About this task ▸ Your task is to print, exactly and only, the lines from the start of the entries below through the line with "[Sigue tu Pedido] (2362, 53)". Include both ends, but skip the pictures.

Available data ▸

=-=-=

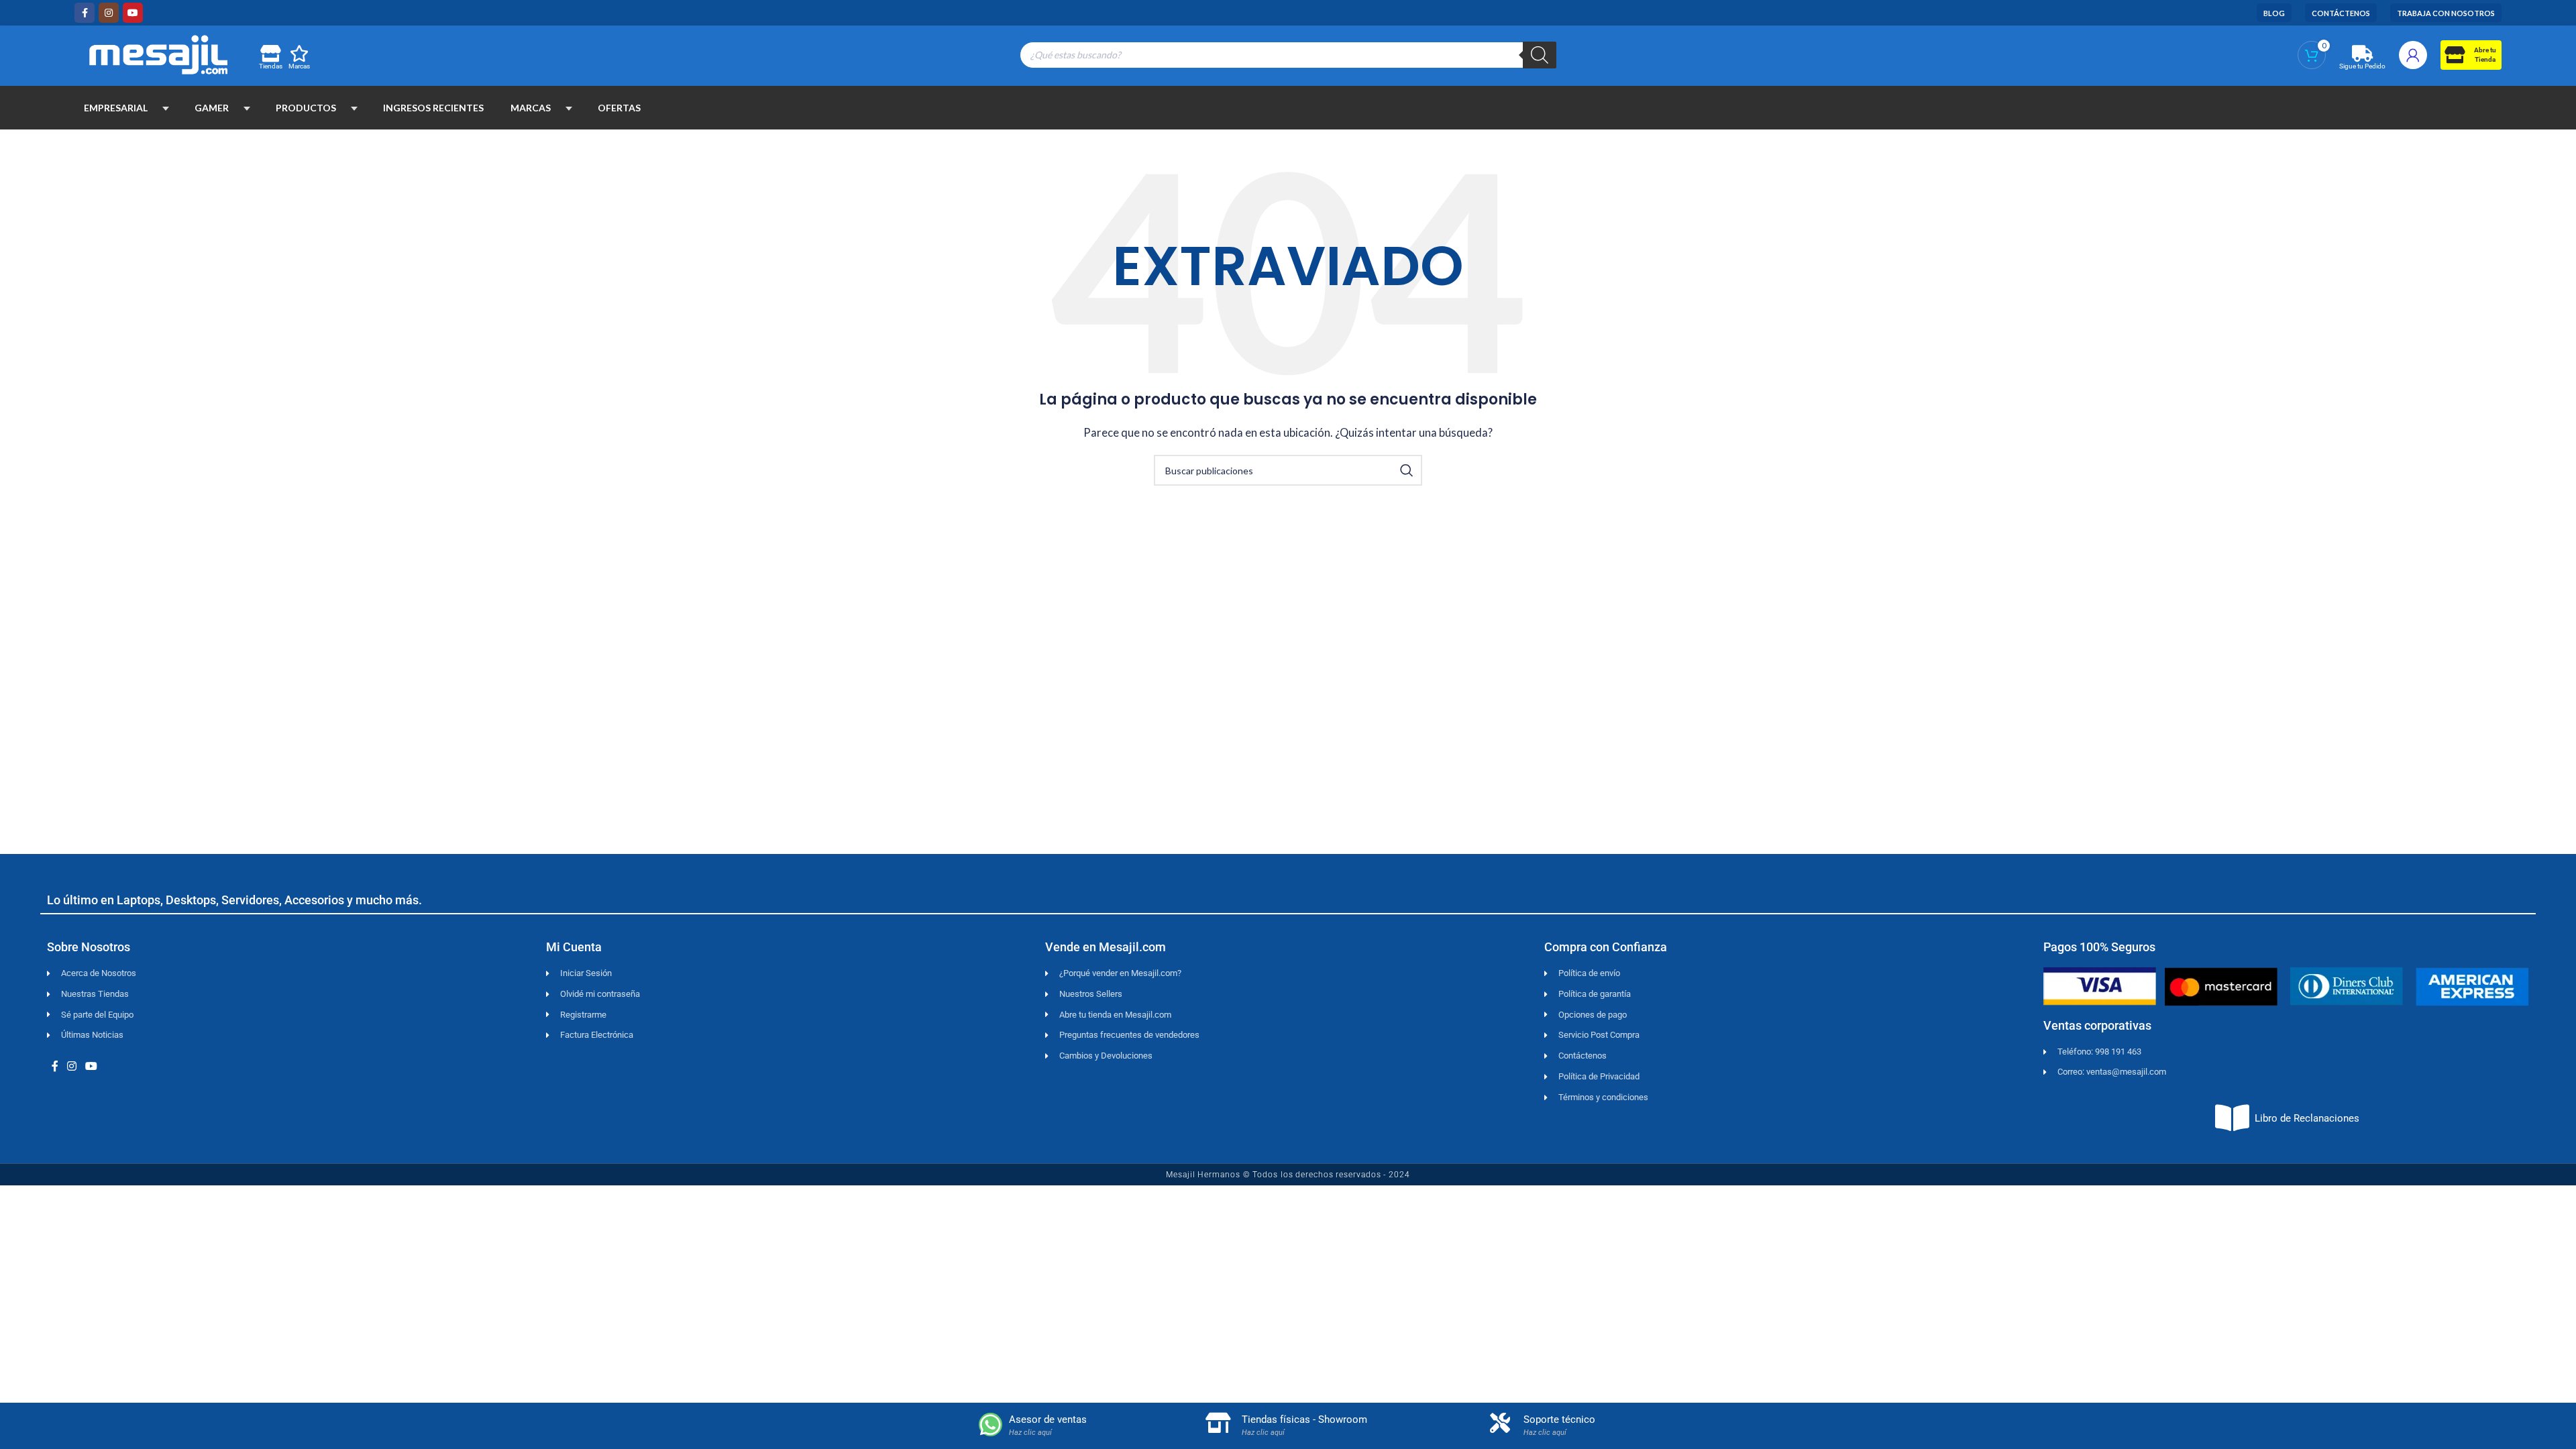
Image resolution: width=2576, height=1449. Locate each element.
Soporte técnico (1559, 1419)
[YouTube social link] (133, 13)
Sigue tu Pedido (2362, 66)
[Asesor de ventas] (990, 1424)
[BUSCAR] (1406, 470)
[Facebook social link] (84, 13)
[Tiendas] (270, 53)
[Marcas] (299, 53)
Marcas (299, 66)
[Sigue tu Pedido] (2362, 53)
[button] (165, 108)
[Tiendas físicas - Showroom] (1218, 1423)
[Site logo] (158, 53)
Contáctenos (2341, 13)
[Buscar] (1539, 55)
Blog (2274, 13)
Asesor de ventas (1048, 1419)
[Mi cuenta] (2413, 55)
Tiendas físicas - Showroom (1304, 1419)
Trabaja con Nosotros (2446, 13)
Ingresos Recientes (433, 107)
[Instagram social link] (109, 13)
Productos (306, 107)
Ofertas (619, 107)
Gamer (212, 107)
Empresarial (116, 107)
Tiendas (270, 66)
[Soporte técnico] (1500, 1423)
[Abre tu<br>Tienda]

=-=-=

Answer section ▸
Image resolution: width=2576, height=1449. Locate each element.
Soporte técnico (1559, 1419)
[YouTube social link] (133, 13)
Sigue tu Pedido (2362, 66)
[Asesor de ventas] (990, 1424)
[BUSCAR] (1406, 470)
[Facebook social link] (84, 13)
[Tiendas] (270, 53)
[Marcas] (299, 53)
Marcas (299, 66)
[Sigue tu Pedido] (2362, 53)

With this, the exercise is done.